▸ **WHAT YOU HAVE TO DO**
Your task is to copy the stretch of lines in the records below that begins with the line containing "Valutazione Funzionale (60, 2297)" and ends with the line containing "Functional (60, 714)", exactly as written, with nothing added.

▸ **MATERIALS PROVIDED**

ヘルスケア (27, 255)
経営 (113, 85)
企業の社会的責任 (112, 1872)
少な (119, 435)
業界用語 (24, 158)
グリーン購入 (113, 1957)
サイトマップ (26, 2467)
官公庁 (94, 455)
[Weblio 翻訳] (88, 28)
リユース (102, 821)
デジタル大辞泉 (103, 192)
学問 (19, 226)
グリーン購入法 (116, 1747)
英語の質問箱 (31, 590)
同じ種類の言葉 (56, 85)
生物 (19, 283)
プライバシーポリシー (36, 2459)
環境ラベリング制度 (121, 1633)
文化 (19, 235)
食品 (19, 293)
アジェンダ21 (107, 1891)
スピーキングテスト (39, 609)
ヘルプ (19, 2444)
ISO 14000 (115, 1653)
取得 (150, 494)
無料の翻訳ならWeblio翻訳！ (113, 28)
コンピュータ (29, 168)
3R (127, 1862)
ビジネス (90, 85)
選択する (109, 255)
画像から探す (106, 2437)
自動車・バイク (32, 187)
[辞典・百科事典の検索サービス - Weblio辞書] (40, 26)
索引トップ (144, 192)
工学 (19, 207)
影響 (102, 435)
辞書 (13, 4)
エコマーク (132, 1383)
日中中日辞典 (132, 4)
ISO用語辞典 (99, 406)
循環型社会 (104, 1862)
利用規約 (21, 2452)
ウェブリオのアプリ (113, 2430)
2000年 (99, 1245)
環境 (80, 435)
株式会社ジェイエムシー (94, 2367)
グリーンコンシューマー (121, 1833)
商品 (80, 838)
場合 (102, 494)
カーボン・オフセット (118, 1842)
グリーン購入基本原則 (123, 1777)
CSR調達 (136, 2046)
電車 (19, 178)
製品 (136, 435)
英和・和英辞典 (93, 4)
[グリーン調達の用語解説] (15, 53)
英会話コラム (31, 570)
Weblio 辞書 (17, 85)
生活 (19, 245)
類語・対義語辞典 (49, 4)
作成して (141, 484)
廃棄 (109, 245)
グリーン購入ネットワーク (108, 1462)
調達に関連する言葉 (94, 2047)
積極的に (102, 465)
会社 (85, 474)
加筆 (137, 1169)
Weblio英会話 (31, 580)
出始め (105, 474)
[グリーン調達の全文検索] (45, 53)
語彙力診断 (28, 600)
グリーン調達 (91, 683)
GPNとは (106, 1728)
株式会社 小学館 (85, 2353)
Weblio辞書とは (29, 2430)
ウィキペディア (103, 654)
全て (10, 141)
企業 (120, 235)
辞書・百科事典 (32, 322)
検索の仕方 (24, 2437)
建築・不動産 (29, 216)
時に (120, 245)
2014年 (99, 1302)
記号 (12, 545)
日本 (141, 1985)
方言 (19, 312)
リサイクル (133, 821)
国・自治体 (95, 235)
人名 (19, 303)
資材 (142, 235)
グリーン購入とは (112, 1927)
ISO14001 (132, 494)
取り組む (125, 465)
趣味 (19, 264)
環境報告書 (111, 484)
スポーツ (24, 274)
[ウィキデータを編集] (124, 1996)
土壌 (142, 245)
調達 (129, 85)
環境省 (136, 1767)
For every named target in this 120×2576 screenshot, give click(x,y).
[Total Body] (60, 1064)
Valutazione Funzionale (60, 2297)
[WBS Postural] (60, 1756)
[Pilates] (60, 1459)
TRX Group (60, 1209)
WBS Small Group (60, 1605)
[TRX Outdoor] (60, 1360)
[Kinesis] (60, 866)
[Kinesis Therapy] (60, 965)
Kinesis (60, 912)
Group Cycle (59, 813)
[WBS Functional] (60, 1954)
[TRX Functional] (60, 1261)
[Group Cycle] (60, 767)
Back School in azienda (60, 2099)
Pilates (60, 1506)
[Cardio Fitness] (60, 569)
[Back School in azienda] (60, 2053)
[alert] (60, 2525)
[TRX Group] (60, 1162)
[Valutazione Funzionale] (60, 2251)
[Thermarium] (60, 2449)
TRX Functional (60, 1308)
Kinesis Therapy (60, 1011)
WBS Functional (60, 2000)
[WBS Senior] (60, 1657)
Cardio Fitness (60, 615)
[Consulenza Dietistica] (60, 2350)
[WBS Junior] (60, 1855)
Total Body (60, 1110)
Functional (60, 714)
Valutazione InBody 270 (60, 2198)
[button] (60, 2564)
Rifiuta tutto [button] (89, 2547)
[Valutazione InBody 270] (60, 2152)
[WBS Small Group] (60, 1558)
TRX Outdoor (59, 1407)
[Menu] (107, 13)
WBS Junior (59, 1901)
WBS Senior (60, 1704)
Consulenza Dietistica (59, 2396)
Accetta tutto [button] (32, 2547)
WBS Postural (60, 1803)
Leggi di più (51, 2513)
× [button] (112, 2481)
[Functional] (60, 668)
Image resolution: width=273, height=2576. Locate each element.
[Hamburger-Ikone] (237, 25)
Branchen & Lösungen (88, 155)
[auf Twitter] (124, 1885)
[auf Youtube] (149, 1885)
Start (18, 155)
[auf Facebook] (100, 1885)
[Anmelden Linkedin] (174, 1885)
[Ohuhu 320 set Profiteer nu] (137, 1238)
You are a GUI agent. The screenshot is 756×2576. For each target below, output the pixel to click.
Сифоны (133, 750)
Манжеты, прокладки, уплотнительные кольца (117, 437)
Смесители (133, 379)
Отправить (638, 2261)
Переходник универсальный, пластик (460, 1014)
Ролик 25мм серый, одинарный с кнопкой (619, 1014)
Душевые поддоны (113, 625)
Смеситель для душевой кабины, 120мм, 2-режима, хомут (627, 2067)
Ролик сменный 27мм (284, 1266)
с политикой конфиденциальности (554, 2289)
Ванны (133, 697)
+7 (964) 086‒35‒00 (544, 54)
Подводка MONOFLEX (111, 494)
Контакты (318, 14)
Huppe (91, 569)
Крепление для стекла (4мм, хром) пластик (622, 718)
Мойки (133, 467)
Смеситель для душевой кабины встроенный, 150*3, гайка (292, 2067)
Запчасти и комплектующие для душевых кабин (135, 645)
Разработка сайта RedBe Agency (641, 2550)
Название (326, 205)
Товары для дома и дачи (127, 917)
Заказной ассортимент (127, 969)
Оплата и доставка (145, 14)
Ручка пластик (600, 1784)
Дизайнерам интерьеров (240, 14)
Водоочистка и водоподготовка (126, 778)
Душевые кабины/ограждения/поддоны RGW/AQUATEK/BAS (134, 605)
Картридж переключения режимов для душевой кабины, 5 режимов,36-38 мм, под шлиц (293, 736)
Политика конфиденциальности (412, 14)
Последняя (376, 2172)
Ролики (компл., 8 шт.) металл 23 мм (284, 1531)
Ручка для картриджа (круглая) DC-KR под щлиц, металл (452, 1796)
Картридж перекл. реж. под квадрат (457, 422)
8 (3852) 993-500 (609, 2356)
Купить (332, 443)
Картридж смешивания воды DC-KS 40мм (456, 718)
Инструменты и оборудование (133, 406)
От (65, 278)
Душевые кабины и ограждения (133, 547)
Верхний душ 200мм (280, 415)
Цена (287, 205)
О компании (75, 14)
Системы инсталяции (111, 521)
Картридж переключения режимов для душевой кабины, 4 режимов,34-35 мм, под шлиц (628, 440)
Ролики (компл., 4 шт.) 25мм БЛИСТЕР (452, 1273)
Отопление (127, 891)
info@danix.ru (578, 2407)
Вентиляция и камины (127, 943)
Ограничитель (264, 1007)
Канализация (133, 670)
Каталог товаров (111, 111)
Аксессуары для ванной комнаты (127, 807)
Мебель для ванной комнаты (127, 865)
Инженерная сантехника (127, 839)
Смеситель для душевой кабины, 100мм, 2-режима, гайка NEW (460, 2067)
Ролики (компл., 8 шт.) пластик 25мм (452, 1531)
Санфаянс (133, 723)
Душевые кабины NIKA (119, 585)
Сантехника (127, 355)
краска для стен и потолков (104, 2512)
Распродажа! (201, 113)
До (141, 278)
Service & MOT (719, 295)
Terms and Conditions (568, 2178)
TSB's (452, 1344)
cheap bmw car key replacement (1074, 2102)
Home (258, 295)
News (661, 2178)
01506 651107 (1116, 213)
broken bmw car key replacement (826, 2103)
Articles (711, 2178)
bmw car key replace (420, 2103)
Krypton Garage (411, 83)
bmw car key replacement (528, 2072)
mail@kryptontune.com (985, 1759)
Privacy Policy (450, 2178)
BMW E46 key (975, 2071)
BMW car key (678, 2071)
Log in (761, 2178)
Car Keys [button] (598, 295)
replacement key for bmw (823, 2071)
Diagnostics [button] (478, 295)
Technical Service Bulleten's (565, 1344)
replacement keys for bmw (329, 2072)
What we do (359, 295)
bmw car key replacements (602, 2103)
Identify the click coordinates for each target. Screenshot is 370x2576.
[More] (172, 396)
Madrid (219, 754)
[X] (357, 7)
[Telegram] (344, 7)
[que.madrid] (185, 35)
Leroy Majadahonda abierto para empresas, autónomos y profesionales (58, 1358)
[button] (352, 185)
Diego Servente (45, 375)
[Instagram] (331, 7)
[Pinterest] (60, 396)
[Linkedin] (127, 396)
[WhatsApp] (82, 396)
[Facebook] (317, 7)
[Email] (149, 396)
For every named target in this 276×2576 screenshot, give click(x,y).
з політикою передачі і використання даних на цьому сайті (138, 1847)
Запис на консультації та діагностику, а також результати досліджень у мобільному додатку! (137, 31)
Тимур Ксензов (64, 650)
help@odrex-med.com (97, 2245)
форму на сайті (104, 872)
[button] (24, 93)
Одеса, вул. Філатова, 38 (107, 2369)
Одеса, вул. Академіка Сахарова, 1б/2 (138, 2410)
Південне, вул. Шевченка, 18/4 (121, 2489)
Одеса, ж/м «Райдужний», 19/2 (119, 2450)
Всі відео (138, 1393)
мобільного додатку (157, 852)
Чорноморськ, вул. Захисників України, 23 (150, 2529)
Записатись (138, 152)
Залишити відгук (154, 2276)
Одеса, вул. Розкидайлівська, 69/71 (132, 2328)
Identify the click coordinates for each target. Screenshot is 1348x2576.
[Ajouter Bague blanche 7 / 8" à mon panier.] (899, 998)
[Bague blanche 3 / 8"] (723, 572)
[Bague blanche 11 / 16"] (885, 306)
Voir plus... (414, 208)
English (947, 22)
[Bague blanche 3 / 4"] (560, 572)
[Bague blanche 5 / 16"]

▸ **SOLUTION TO THE EXERCISE**
Valutazione Funzionale (60, 2297)
[WBS Postural] (60, 1756)
[Pilates] (60, 1459)
TRX Group (60, 1209)
WBS Small Group (60, 1605)
[TRX Outdoor] (60, 1360)
[Kinesis] (60, 866)
[Kinesis Therapy] (60, 965)
Kinesis (60, 912)
Group Cycle (59, 813)
[WBS Functional] (60, 1954)
[TRX Functional] (60, 1261)
[Group Cycle] (60, 767)
Back School in azienda (60, 2099)
Pilates (60, 1506)
[Cardio Fitness] (60, 569)
[Back School in azienda] (60, 2053)
[alert] (60, 2525)
[TRX Group] (60, 1162)
[Valutazione Funzionale] (60, 2251)
[Thermarium] (60, 2449)
TRX Functional (60, 1308)
Kinesis Therapy (60, 1011)
WBS Functional (60, 2000)
[WBS Senior] (60, 1657)
Cardio Fitness (60, 615)
[Consulenza Dietistica] (60, 2350)
[WBS Junior] (60, 1855)
Total Body (60, 1110)
Functional (60, 714)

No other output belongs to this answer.